▸ **What is needed**: Convert the lines of the items below into a numbered list, one line per number, and leave out the blank lines.

(Records of word and element locations)
━━━━━━

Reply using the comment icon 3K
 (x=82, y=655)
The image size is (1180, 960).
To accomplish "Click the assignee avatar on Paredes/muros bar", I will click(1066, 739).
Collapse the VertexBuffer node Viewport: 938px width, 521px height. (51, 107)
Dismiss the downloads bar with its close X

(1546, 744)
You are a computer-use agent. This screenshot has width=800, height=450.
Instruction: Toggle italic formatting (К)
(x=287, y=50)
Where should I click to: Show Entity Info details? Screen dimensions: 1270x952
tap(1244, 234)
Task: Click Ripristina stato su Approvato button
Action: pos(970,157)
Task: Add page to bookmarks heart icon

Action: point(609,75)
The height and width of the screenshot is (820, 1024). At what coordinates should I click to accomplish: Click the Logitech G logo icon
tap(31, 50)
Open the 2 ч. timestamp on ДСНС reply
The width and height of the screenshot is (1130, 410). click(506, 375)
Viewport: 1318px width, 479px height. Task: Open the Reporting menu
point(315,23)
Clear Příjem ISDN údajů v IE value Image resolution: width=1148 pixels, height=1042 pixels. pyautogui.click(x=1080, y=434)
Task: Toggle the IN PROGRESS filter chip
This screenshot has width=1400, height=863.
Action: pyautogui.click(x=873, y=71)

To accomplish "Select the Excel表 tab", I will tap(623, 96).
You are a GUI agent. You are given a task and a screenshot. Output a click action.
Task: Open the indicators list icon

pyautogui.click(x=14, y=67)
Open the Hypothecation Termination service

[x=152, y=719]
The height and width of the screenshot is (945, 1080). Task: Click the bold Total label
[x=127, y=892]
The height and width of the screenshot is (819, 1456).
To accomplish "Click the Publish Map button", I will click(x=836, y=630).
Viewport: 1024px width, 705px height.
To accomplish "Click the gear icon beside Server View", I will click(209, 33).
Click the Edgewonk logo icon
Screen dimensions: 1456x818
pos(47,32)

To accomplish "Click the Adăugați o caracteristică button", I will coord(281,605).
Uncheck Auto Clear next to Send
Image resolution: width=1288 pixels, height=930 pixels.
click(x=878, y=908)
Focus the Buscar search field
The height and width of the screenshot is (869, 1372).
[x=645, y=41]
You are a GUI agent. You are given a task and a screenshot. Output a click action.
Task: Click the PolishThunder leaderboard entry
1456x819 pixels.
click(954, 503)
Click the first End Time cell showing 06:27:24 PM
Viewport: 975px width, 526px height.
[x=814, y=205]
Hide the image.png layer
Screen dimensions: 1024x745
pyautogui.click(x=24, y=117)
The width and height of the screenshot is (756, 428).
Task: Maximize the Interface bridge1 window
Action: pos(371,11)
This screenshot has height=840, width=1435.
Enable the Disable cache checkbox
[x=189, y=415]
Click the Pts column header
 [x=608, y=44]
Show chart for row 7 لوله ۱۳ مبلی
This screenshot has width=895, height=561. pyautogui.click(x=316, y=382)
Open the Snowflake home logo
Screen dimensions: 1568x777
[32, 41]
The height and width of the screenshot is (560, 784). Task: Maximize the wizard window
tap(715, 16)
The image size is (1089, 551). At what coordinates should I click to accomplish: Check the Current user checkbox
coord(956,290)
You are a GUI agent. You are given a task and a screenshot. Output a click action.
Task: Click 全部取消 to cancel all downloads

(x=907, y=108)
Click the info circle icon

━━━━━━

▸ **Solution for this task**:
1. Reply using the comment icon 3K
2.  (x=82, y=655)
3. The image size is (1180, 960).
4. To accomplish "Click the assignee avatar on Paredes/muros bar", I will click(1066, 739).
5. Collapse the VertexBuffer node Viewport: 938px width, 521px height. (51, 107)
6. Dismiss the downloads bar with its close X
7. (1546, 744)
8. You are a computer-use agent. This screenshot has width=800, height=450.
9. Instruction: Toggle italic formatting (К)
10. (x=287, y=50)
11. Where should I click to: Show Entity Info details? Screen dimensions: 1270x952
12. tap(1244, 234)
13. Task: Click Ripristina stato su Approvato button
14. Action: pos(970,157)
15. Task: Add page to bookmarks heart icon
16. Action: point(609,75)
17. The height and width of the screenshot is (820, 1024). At what coordinates should I click to accomplish: Click the Logitech G logo icon
18. tap(31, 50)
19. Open the 2 ч. timestamp on ДСНС reply
20. The width and height of the screenshot is (1130, 410). click(506, 375)
21. Viewport: 1318px width, 479px height. Task: Open the Reporting menu
22. point(315,23)
23. Clear Příjem ISDN údajů v IE value Image resolution: width=1148 pixels, height=1042 pixels. pyautogui.click(x=1080, y=434)
24. Task: Toggle the IN PROGRESS filter chip
25. This screenshot has width=1400, height=863.
26. Action: pyautogui.click(x=873, y=71)
27. To accomplish "Select the Excel表 tab", I will tap(623, 96).
28. You are a GUI agent. You are given a task and a screenshot. Output a click action.
29. Task: Open the indicators list icon
30. pyautogui.click(x=14, y=67)
31. Open the Hypothecation Termination service
32. [x=152, y=719]
33. The height and width of the screenshot is (945, 1080). Task: Click the bold Total label
34. [x=127, y=892]
35. The height and width of the screenshot is (819, 1456).
36. To accomplish "Click the Publish Map button", I will click(x=836, y=630).
37. Viewport: 1024px width, 705px height.
38. To accomplish "Click the gear icon beside Server View", I will click(209, 33).
39. Click the Edgewonk logo icon
40. Screen dimensions: 1456x818
41. pos(47,32)
42. To accomplish "Click the Adăugați o caracteristică button", I will coord(281,605).
43. Uncheck Auto Clear next to Send
44. Image resolution: width=1288 pixels, height=930 pixels.
45. click(x=878, y=908)
46. Focus the Buscar search field
47. The height and width of the screenshot is (869, 1372).
48. [x=645, y=41]
49. You are a GUI agent. You are given a task and a screenshot. Output a click action.
50. Task: Click the PolishThunder leaderboard entry
51. 1456x819 pixels.
52. click(954, 503)
53. Click the first End Time cell showing 06:27:24 PM
54. Viewport: 975px width, 526px height.
55. [x=814, y=205]
56. Hide the image.png layer
57. Screen dimensions: 1024x745
58. pyautogui.click(x=24, y=117)
59. The width and height of the screenshot is (756, 428).
60. Task: Maximize the Interface bridge1 window
61. Action: pos(371,11)
62. This screenshot has height=840, width=1435.
63. Enable the Disable cache checkbox
64. [x=189, y=415]
65. Click the Pts column header
66.  [x=608, y=44]
67. Show chart for row 7 لوله ۱۳ مبلی
68. This screenshot has width=895, height=561. pyautogui.click(x=316, y=382)
69. Open the Snowflake home logo
70. Screen dimensions: 1568x777
71. [32, 41]
72. The height and width of the screenshot is (560, 784). Task: Maximize the wizard window
73. tap(715, 16)
74. The image size is (1089, 551). At what coordinates should I click to accomplish: Check the Current user checkbox
75. coord(956,290)
76. You are a GUI agent. You are given a task and a screenshot. Output a click action.
77. Task: Click 全部取消 to cancel all downloads
78. (x=907, y=108)
79. Click the info circle icon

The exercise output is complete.